TSSA and the Boilermakers

Posted in Tubeworker's blog on ,
TSSA logo

TSSA has announced plans to merge with another union, "The International Brotherhood of Boilermakers." Never heard of them? Possibly because they are based in the United States.

That's right, TSSA's leadership think the way to strengthen the union is to merge with workers on a different continent. Yes, unity is strength, and of course our class is international, but it is strength and unity of workers in the workplace and the a picket line that wins, not a bureaucratic merging of organisations based on opposite sides of the world.

It is hard to see how the merger will work logistically. TSSA say they need to do this to cut costs, but how? Would there be a single general secretary straddling continents? Will the merged union have a single, time-zone busting admin team? Maybe a regional organiser could do one week in Manchester, UK and the next in Massachusetts, US? Not that unions should ever be cutting jobs in such a way, of course...
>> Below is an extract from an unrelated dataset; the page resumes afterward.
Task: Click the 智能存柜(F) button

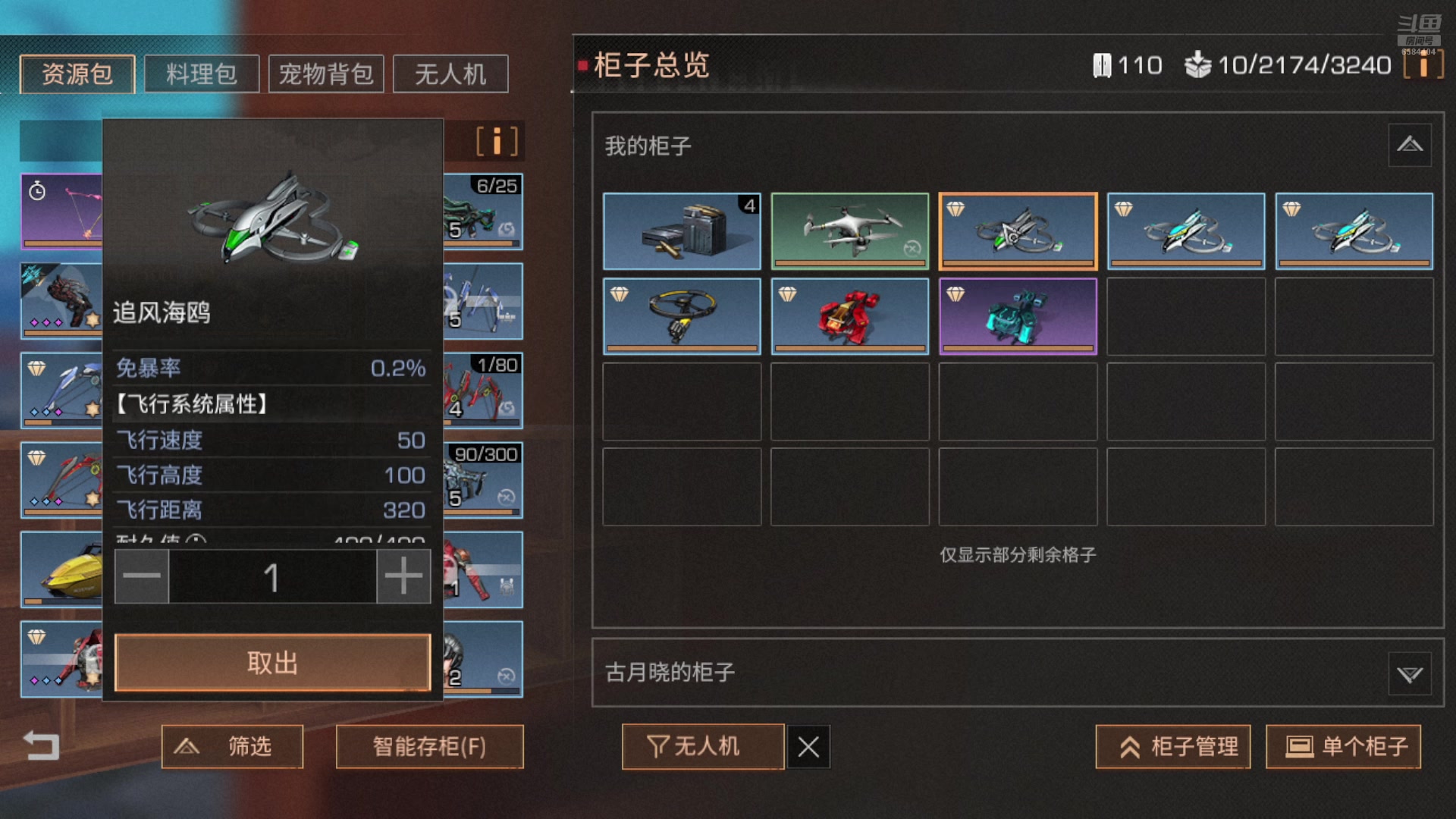Action: click(x=429, y=747)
Not only is the merger geographically illogical, it's industrially illogical too. If TSSA wants to look at standing in solidarity with other workers, they should be looking to the workers across the mess room table, RMT members, rather than those who work in different industries on the opposite side of the world. There are also democratic questions: will TSSA members (and, for that matter, IBB members) have a say in any of this, or will the merger be cooked up between the unions' respective bureaucracies and presented to members as a fait accompli?

TSSA recently wrote to members to highlight the threat of cuts in the (UK) rail industry. The focus of the communication, however, wasn't to build industrial action to try and stop these cuts. Rather, they laid out that they thought an international merger would save the union when, as the doom-laden letter assumed, membership numbers would be massacred due to sweeping redundancies' in the rail industry.
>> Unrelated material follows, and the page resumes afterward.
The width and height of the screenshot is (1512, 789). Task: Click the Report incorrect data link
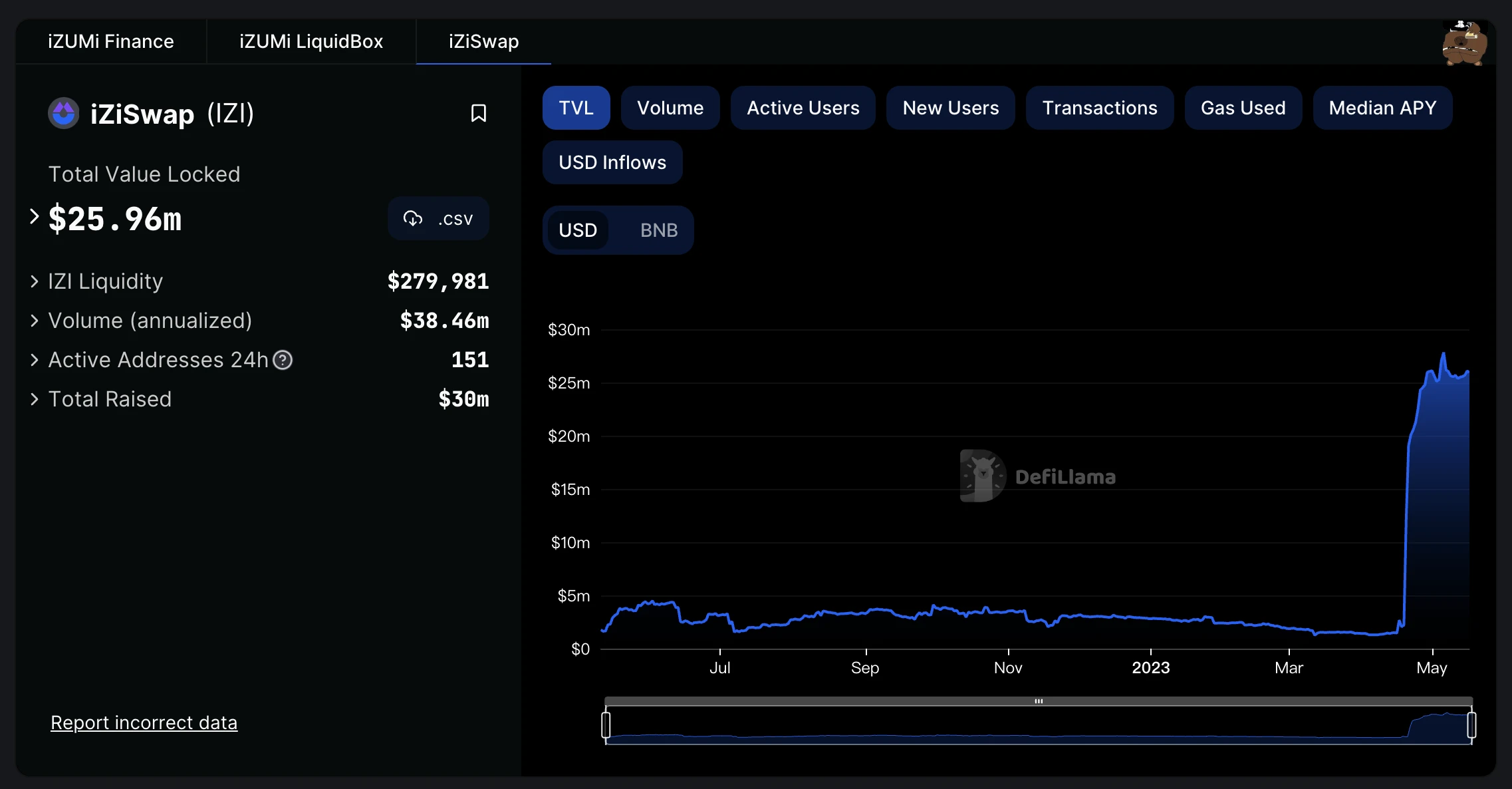144,722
TSSA must instead organise to fight the cuts facing us. If TSSA member want to make the union stronger, they should take action to build it into a militant and progressive one. If there is to be a merger, or closer working, with another union, look to the union that already operates in the same workplaces as TSSA: RMT. Surely that is a better option than to suggest massive cuts are inevitable and instead focus on merging with a union that operates over 4,000 miles away?